Ever have the experience of taking things personally? To answer that question, think about how you might respond in the following situations:
You are walking behind a stranger as they enter a building. They open the door, pass through it, and then let it slam in your face.
Your physician steps into the exam room, asks you a couple of quick questions while she enters your answers into the computer, and then moves onto the next patient.
Your partner gets home from work, mumbles a quick hello, and then heads into the living room and turns on the television.
If your reaction in these situations included thoughts like: “People always treat me disrespectfully,” “I must have done something wrong,” or “Why try to ruin my day?” these are signs that you are taking things personally.
It’s only human nature to assume that the actions of other people are directed toward us. The problem with making this assumption is that it opens the door to a lot of negative thinking that leads to spinning simple actions into really powerful actions. And then suffering the consequences.
It has been my experience that individuals who are living with a chronic condition may be even more likely to take the actions of other people personally. Why is that?
Well, for one, I think that living with a chronic condition can cause you to be inward-focused. After all, you have to do a lot of self-monitoring, how you feel physically and emotionally, how compliant you are with your medications, and how you’re going to follow your self-care routine. As a result, your mind is more likely to also evaluate what happens around you in terms of how it affects you personally.
Because you’re living with a chronic condition, you may need more from other people, e.g. additional help around the house or emotional support. When you have these needs, you’re also going to be more sensitive to whether others are stepping up to the plate and giving you a hand, or not.
Additionally, the daily responsibilities, the good days and the bad days, can leave you on edge. And when you are feeling sensitive, you are that much more at risk for being impacted by how other people behave.
And the consequences? If you are someone who takes things personally, you’re all too familiar with the answer to this question. Feeling disappointed, angry, sad, hurt… and disempowered. Taking things personally can also have a negative impact on your relationships.
So what I am saying is that taking things personally kind of goes with the territory of living with a chronic condition. So don’t be too hard on yourself if you often find yourself reacting this way. However, you don’t have to be stuck there.
Here are some ideas to help to recognize when you are taking things personally and turn your thinking in a more positive direction:
Ask yourself: Is there another way to look at this situation? You always have a choice in terms of how you view a situation. Maybe even a lot of choices. For example, when someone ignores you or responds in what sounds like an angry tone, you may feel slighted or hurt by what seems like intentionally insensitive behavior. But is it also possible they are preoccupied and aren’t even paying attention to you? Or have had a bad day themselves and aren’t handling their frustration very well? Considering the alternatives can take the sting away.
Be aware of what’s making you feel vulnerable. Ever notice how certain behaviors, like when someone makes a grouchy comment, can really set you off but others don’t bother you at all? Most likely, it’s because your own button got pushed. We all have certain sensitivities that can cause us to feel personally hurt or attacked. One way to help avoid these reactions is to be aware of your buttons. This way, when a button gets pushed, you can regain your perspective before your feelings spin into that “look what you did to me” mindset.

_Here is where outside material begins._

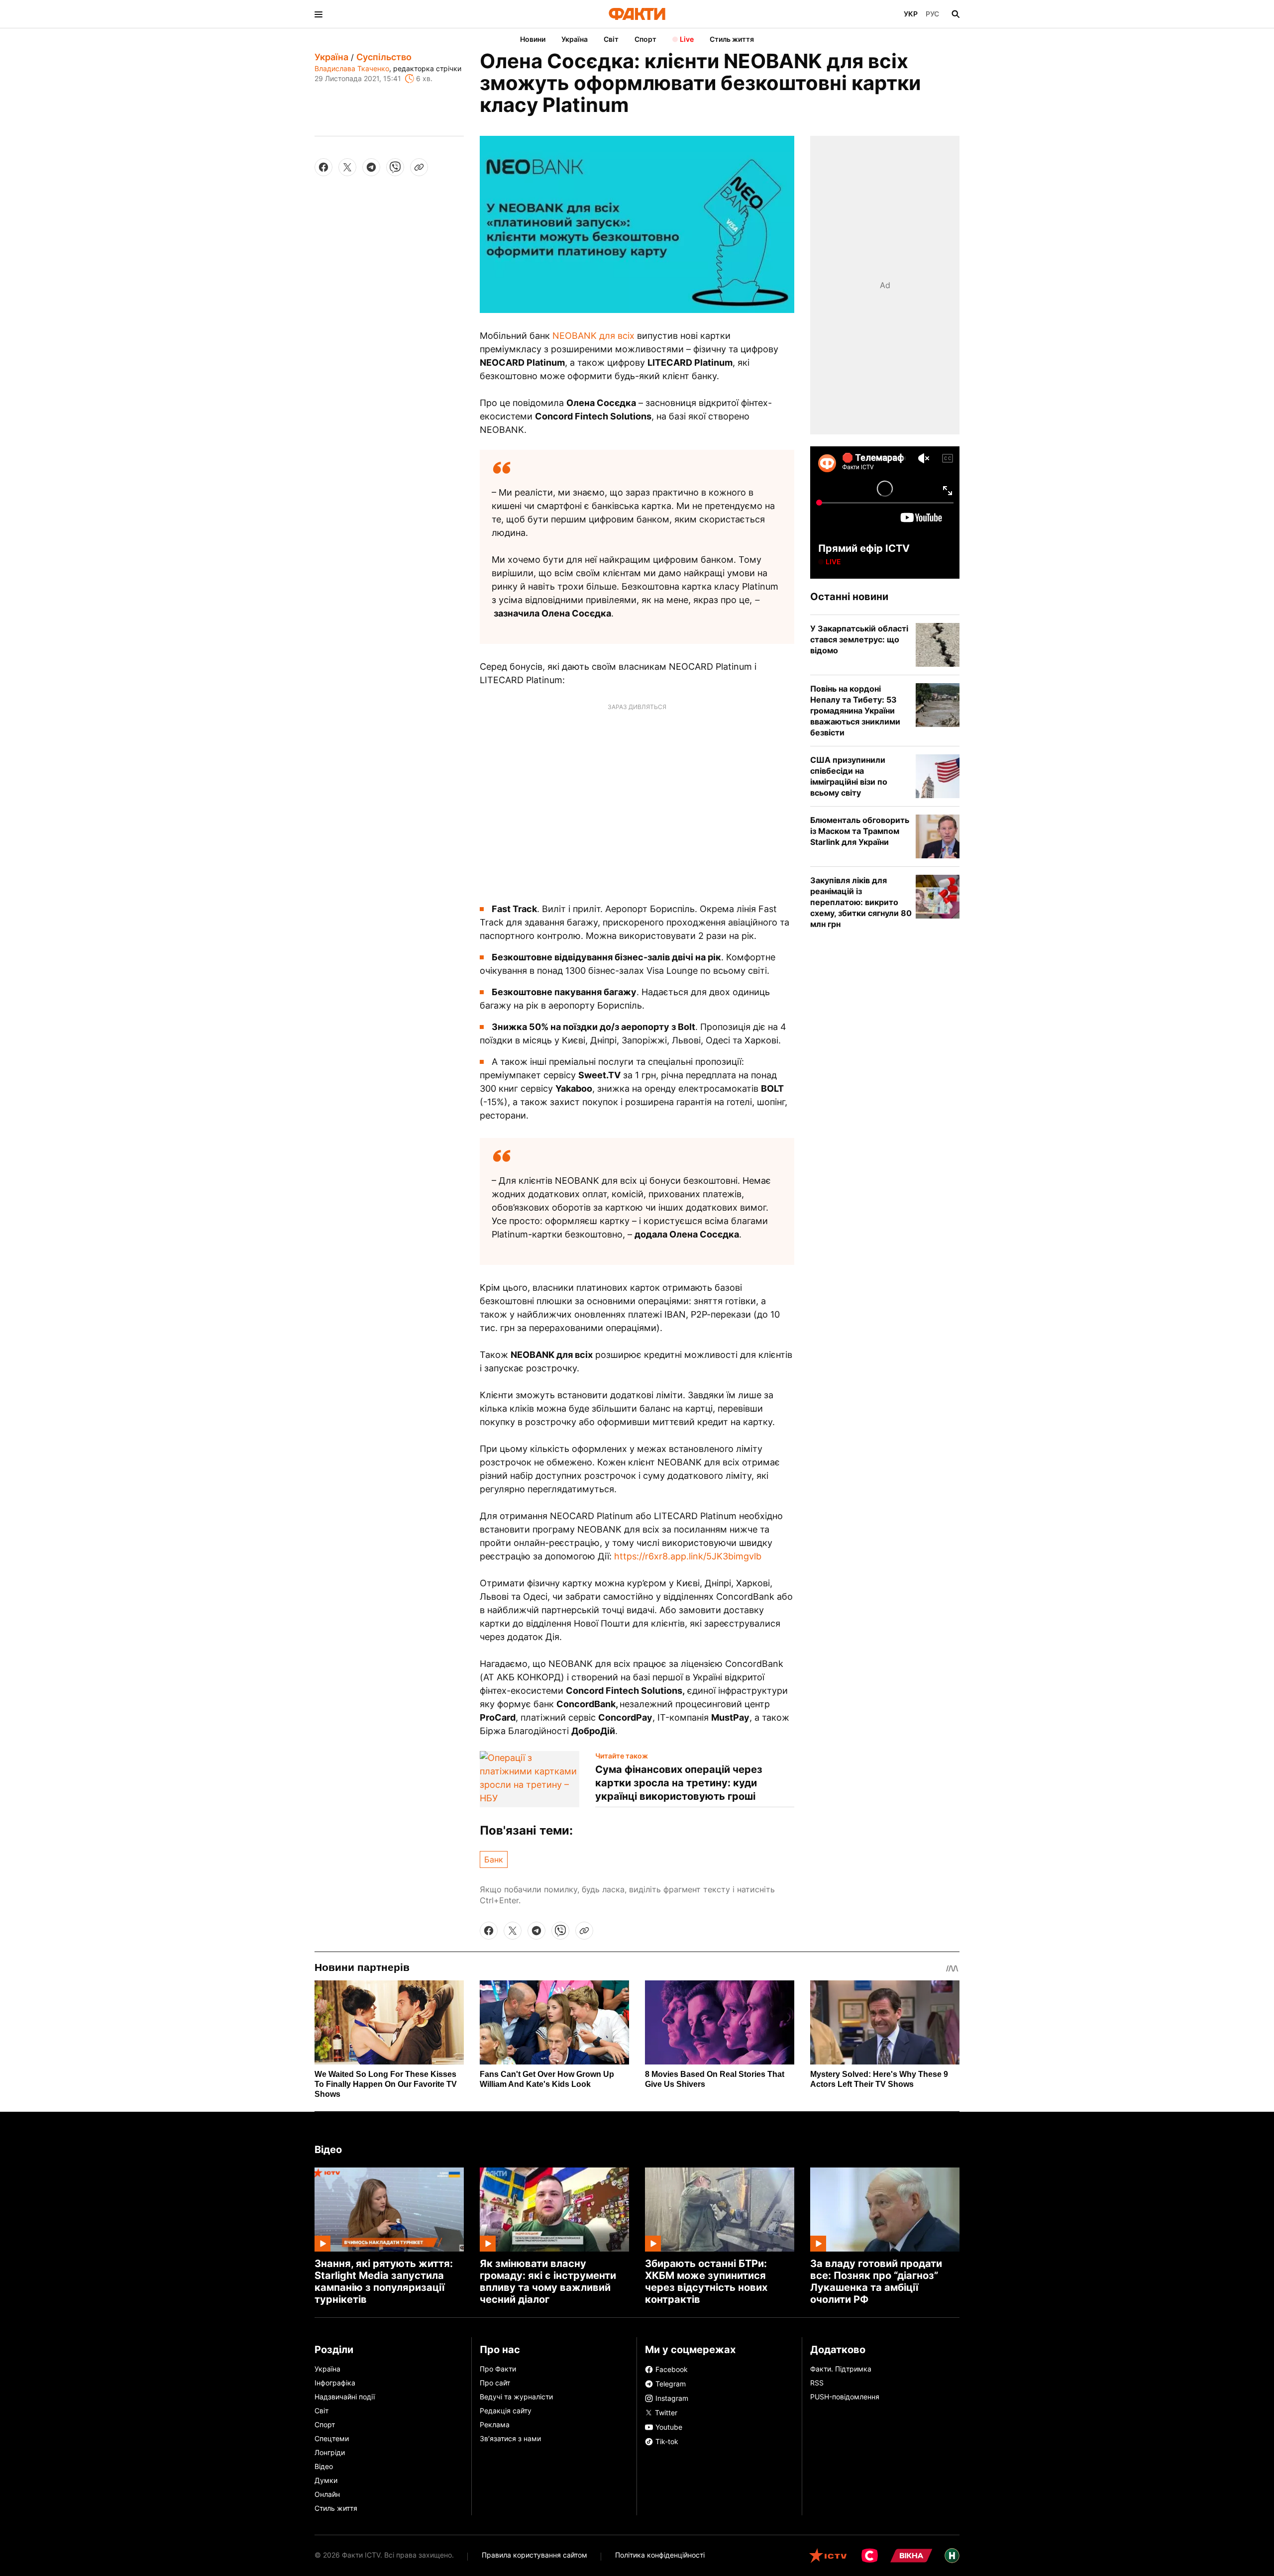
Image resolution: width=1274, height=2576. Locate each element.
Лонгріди (330, 2452)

Is there something you need to do for yourself? You might also look at your reaction as a signal that something in your own life needs attention. Making it personal when someone seems to ignore you? Maybe this is a sign that you need to spend more time with supportive people.
Let other people be human. Everybody’s dealing with something. And it doesn’t always bring out their best. So can you try some compassion? If you can let people be who they are, and remember that the curveballs of daily life don’t always bring out the best behavior, then you’ll be less likely to assume that bad behavior was intentionally directed toward you. Wouldn’t that be a relief?
Have a sense of humor. One of the best antidotes for taking things personally is humor. Smile at how preoccupied and rushed people can be. Why are they in such a hurry? Smile at Mr. Grouchy over there. Maybe even have a little chuckle at how easy it is to jump to the conclusion that you’re somehow the intended victim when, in reality, you just happen to be in the right place at the wrong time.
Consider asking for clarification. When possible, you might consider letting the other person know how you’re feeling and talk about what might be going on. You can’t necessarily stop that stranger who just let the door slam in the face what their intentions were. But you might be able to say something like this to a household member: “It seems to me that you walked past me without saying anything, unless I missed something. Is everything okay?” Be careful about sounding accusatory. Instead, be clear about your own perceptions. Offer to listen. And to help if necessary.
Eyes forward. One of the best ways to avoid the urge to take things personally is to do what you can to keep yourself centered. After all, if you’re happy in your own life, then you are that much less likely to be bothered by the behavior of others. Every day, do a review of what’s going right in your life. Find something to be grateful for. Make sure you’re doing things you enjoy with people you enjoy doing them with.
Look at it this way: Not everything that happens around is directed toward you. In fact, you’re not the center of the universe. Whew! Isn’t that a relief?